***** Extracted records *****
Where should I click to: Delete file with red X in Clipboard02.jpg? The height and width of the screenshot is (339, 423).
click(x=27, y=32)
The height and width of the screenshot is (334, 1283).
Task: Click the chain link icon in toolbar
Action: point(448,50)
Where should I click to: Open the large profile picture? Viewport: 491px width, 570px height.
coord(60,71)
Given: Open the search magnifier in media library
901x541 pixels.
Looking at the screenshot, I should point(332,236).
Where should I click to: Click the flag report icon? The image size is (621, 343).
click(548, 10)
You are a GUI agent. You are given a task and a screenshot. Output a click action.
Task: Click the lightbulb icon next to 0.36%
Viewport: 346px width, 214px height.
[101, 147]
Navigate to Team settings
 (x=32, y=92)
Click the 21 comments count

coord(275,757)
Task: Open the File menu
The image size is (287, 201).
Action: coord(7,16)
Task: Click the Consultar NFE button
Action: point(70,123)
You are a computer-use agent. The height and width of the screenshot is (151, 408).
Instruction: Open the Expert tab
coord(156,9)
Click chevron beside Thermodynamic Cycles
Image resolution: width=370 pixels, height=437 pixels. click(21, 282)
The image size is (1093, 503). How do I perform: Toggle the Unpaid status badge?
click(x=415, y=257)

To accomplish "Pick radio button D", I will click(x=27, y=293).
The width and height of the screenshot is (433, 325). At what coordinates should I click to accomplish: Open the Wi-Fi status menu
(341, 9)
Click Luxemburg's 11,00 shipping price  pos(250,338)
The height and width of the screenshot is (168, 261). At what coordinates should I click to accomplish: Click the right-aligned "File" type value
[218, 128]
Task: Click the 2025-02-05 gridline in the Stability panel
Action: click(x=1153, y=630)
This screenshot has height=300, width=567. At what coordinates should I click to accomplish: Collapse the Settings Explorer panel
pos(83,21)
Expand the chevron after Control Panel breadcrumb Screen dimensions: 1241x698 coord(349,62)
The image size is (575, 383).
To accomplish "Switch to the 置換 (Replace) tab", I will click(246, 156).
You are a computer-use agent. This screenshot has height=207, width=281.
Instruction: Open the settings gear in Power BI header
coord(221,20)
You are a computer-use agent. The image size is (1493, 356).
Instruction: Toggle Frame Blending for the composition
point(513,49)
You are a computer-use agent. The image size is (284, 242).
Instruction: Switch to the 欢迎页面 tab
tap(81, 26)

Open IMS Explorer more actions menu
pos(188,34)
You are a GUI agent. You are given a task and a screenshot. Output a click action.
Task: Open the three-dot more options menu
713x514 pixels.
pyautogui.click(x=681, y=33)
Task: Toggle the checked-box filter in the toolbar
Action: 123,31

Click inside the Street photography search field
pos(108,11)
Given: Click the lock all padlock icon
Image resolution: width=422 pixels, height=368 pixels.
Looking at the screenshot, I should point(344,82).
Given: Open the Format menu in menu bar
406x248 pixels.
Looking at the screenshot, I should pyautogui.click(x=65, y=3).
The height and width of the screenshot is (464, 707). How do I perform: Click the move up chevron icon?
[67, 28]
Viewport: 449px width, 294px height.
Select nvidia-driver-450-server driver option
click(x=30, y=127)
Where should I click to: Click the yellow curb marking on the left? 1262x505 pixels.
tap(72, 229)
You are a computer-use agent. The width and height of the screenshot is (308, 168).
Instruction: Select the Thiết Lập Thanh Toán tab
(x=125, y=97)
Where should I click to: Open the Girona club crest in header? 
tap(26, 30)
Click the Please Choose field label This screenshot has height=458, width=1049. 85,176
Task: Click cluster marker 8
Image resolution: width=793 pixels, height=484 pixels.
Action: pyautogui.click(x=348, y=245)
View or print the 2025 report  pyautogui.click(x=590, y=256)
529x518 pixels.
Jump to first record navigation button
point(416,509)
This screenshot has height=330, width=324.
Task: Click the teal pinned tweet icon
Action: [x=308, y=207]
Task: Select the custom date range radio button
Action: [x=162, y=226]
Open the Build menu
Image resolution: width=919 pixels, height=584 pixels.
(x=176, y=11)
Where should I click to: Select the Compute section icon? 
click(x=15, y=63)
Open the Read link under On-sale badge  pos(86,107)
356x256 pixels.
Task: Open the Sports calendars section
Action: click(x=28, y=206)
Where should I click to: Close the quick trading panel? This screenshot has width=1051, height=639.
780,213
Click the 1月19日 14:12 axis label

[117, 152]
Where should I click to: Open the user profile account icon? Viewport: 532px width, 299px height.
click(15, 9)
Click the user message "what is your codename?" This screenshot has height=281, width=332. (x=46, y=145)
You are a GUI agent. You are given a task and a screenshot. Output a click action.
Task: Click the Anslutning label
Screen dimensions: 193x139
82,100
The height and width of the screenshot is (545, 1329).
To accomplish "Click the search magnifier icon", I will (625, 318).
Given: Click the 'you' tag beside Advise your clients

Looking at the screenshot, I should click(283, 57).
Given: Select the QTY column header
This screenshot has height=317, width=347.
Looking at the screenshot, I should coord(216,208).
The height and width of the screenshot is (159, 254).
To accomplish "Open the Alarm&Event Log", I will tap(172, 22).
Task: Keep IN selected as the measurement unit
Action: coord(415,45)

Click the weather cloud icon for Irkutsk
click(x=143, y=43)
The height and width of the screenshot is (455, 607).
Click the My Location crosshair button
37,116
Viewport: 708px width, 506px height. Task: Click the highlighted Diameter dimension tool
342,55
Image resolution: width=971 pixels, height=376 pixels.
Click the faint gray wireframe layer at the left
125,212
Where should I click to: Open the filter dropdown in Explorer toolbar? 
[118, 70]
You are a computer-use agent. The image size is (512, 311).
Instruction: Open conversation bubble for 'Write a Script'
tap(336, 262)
*****
> _Instructions for the task_
Scan the material above for lines that contain the string "computer", and copy each such line.

> _Answer for the task_
You are a computer-use agent. The height and width of the screenshot is (151, 408).
You are a computer-use agent. This screenshot has height=207, width=281.
You are a computer-use agent. The image size is (1493, 356).
You are a computer-use agent. The image size is (284, 242).
You are a computer-use agent. The width and height of the screenshot is (308, 168).
You are a computer-use agent. The image size is (512, 311).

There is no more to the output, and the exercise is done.